Published: 03 November 2016

Art and Engineering

Structural Awards

Michael Orr has been a Chartered Member of the Institution since 2013 and a practising structural engineer for 8 years. Here he discusses his work on the Serpentine Gallery Summer Pavilion 2015 - an amorphous, double-skinned, polygonal structure consisting of panels of translucent, multi-coloured fabric. The Pavilion has been shortlisted in The Structural Awards 2016 “Small Projects” category.

My inspiration for becoming a structural engineer came from my love of sports. I would play anything involving balls, rackets or bats and would watch any sport I could on the TV. It was from this that I developed a love of sports stadiums and would spend hours building stands for my Subbuteo football set out of Lego. As I went through school I excelled in STEM subjects and so it seemed a natural fit to study engineering at university. 

Since leaving university I have actively sought employment in practices which do sports work, which led me to accept a job in AECOM’s sports team in 2014. From there I’ve been fortunate to work on the Al Wakrah Stadium for the 2022 FIFA World Cup, the Curragh Racecourse grandstand and some other stadium concepts.

I am most proud of my work on the 2015 Serpentine Pavilion.
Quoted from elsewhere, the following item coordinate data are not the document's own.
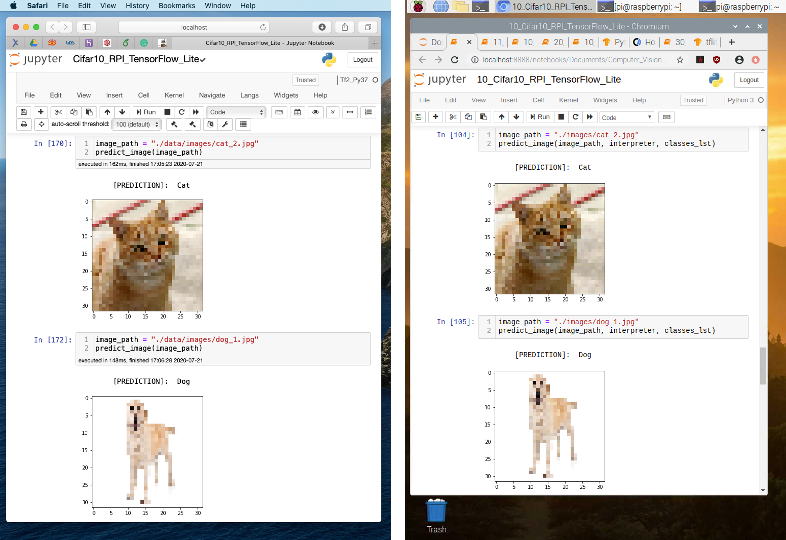Expand the auto-scroll threshold 100 (default) dropdown
Viewport: 786px width, 540px height.
click(x=137, y=124)
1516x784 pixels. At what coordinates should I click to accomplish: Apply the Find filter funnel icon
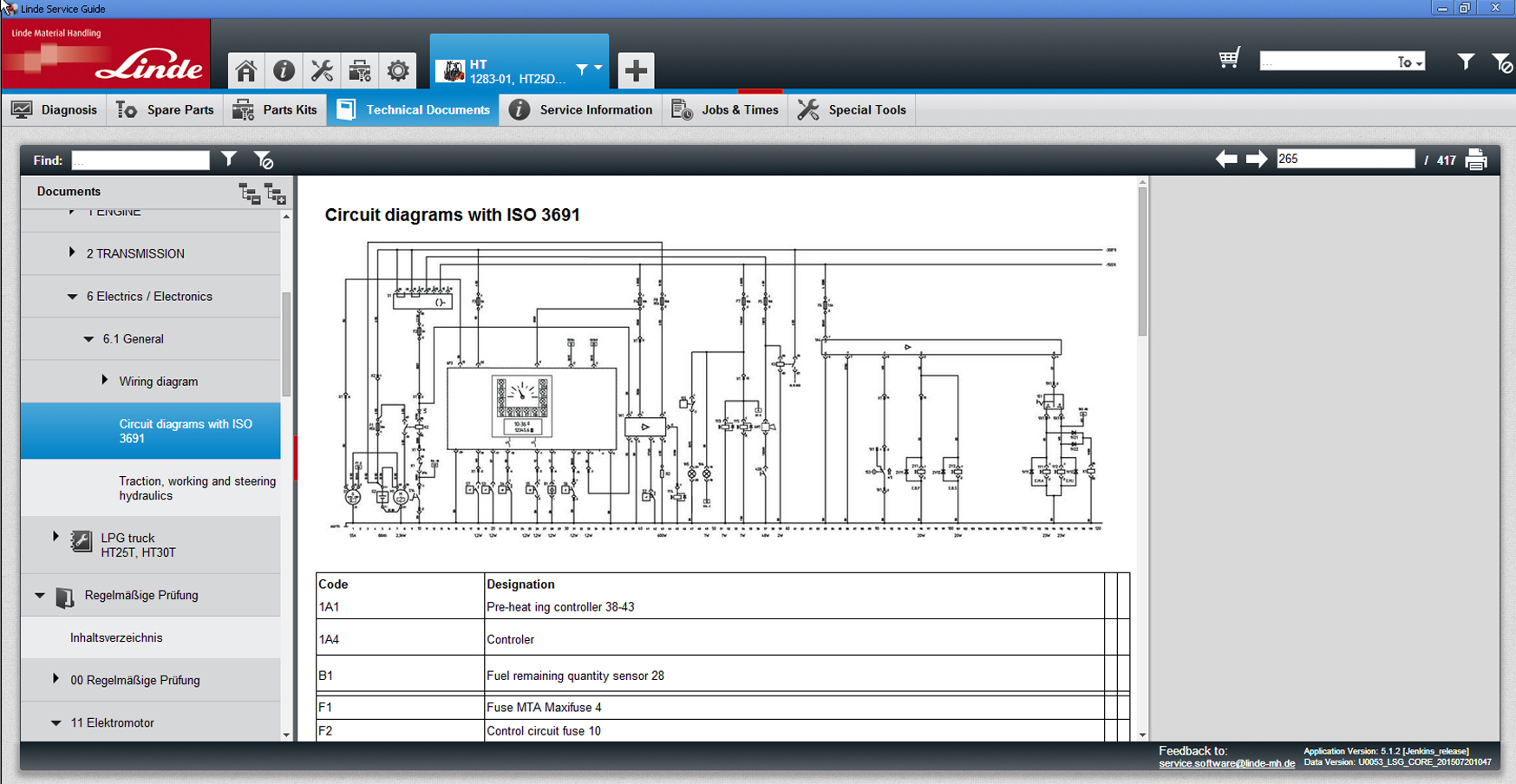[x=229, y=159]
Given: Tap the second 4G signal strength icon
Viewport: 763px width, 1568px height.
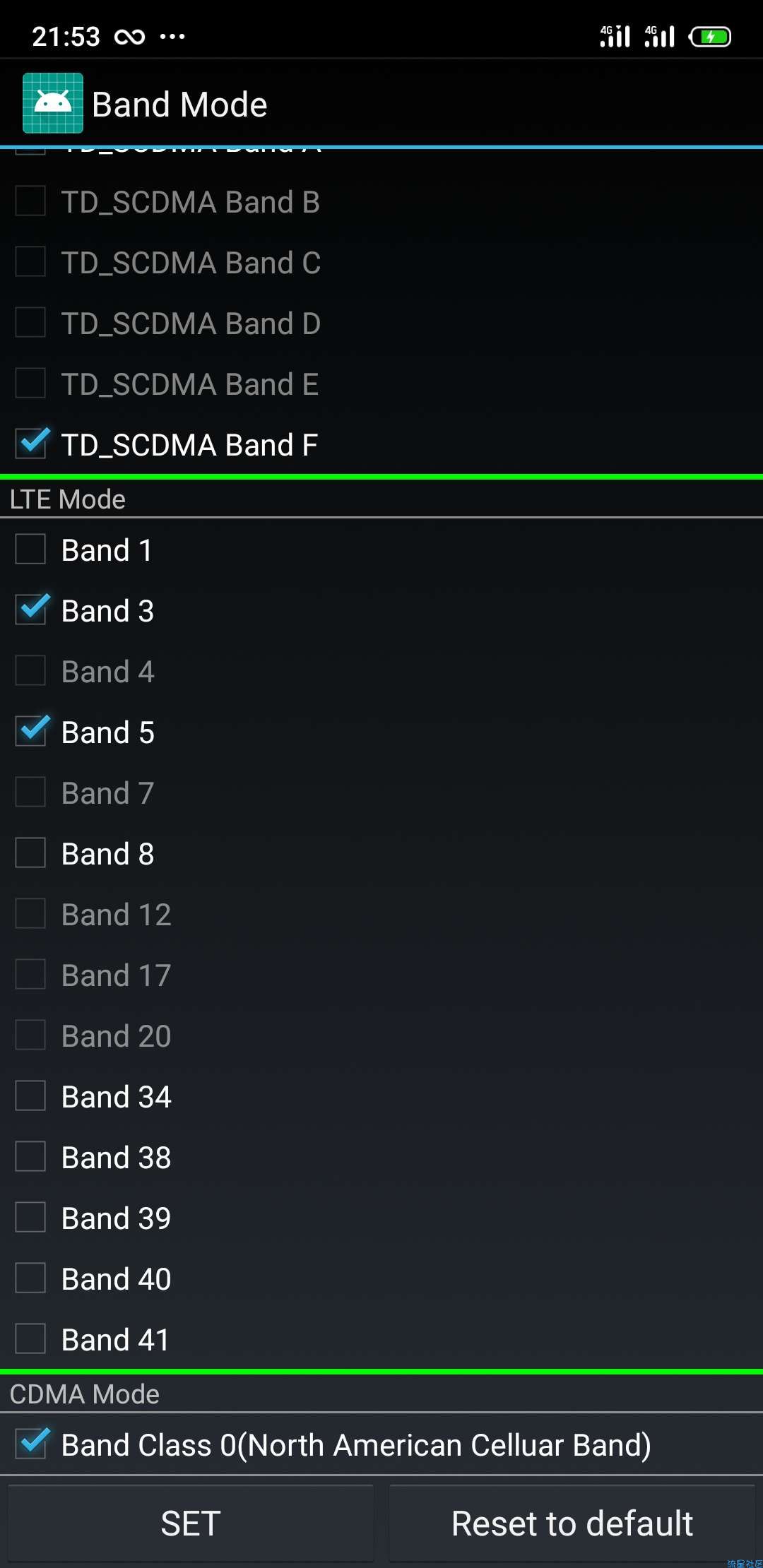Looking at the screenshot, I should pyautogui.click(x=659, y=36).
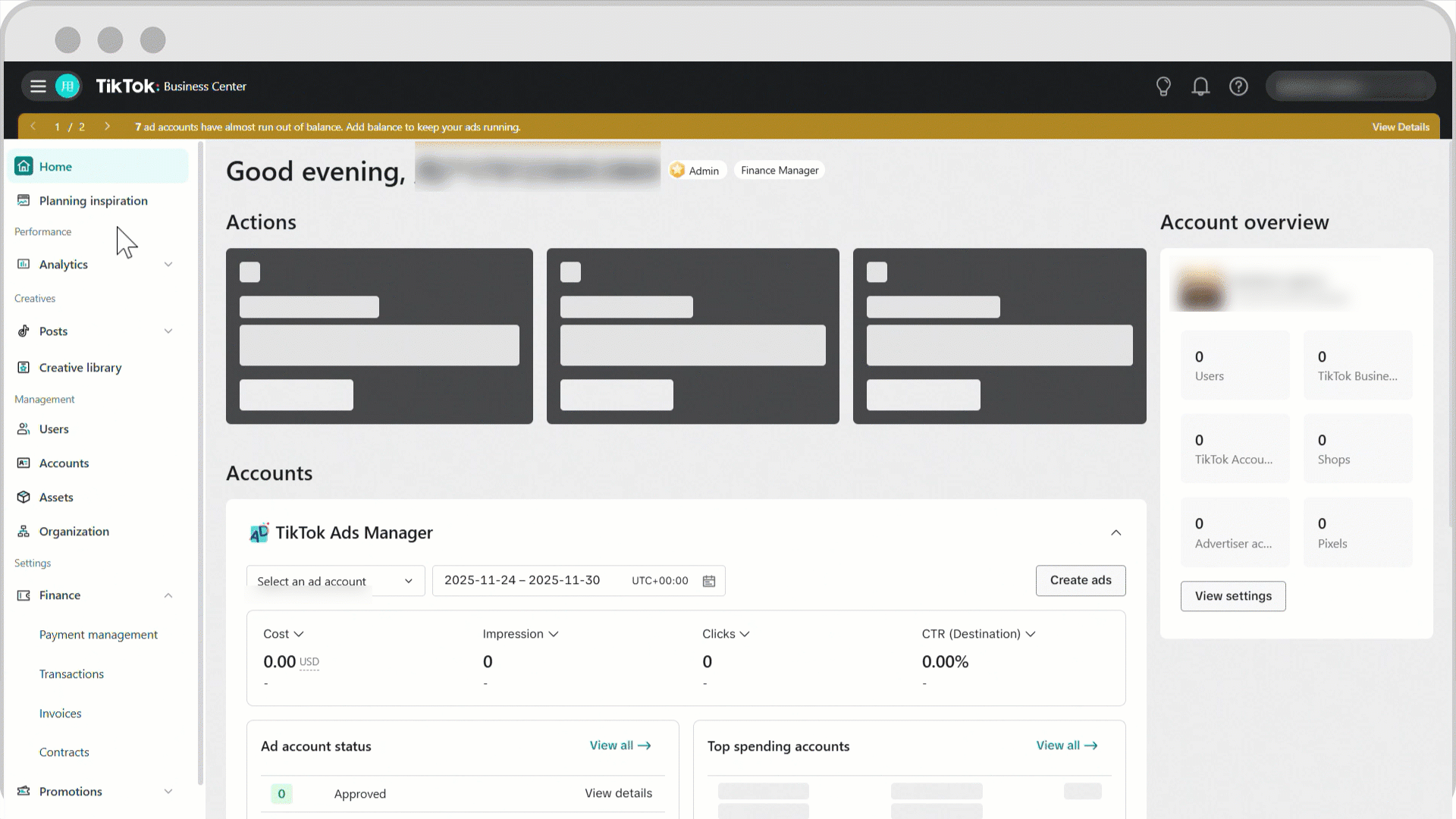This screenshot has width=1456, height=819.
Task: Go to Transactions under Finance
Action: point(71,673)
The whole project was a challenge from start to finish from all perspectives; working to such a tight timescale with overseas architects (selgascano), designing the fabric and dealing with the complex geometry were all new experiences for me. 

What really gave me satisfaction was being part of a team working towards a common goal in a collaborative environment, all in the knowledge that the delivery deadline was totally immovable.
Effective communication was absolutely crucial: we worked with the architect and wider design team via face-to-face meetings, teleconferences, phone calls and emails -with information being exchanged in a variety of forms, ranging from full parametric “Rhino” models to simple hand sketches. Design details would often be discussed between the architect, engineer and contractor, agreed and drawn up over the course of a meeting rather than strung out over many weeks, as it would have been until relatively recently.

Modern technology was also really important in realising our vision for the Pavilion, allowing for quicker and more effective information sharing through 3D parametric models or virtual/augmented reality and shared information sources, saving time on needless duplication. 

Technology also allowed us to make the transition between reinforced single foil ETFE (a durable, highly transparent and very lightweight material) to unreinforced single foil ETFE, by combining the results from computer analysis with the behaviour of physical mock-ups and testing. Modern methods of cutting and forming materials enabled much greater control of quality, allowing tighter tolerances to be achieved, meaning that there was a greater synergy between analysis models and real life.

All these advances in technology meant that digital prototypes for the Pavilion could be quickly deconstructed, rebuilt and tested in a matter of minutes, which made the tight construction deadline realistic and achievable.

For a structure like the Pavilion, with pre-tensioned fabric, the structural performance inherently informed its shape and behaviour, so structural engineering was key to the creative design process.
At the same time the Pavilion project is a perfect crossover between art, architecture and engineering. I think it is crucial that engineers have an understanding of art and architecture to supplement their engineering skills, so that they can make informed engineering decisions which complement the creative design process and the architectural vision. 


I regret not taking Art at GCSE or A-Level, as I feel the skills would have helped me communicate more effectively with other disciplines. Perhaps it is something that should be looked at, at a degree level - with more engineering courses running additional art and architecture courses.

The Pavilion opened to the public on the 25 June 2015, and my overwhelming feelings were relief and tiredness, but overall satisfaction that what we had built really delivered the architect’s vision. 

We were especially satisfied by the number of children who were attracted to the interwoven corridors of colour and light, which is surely the point of such a summer time folly - creating a space to inspire future generations into art, architecture and engineering.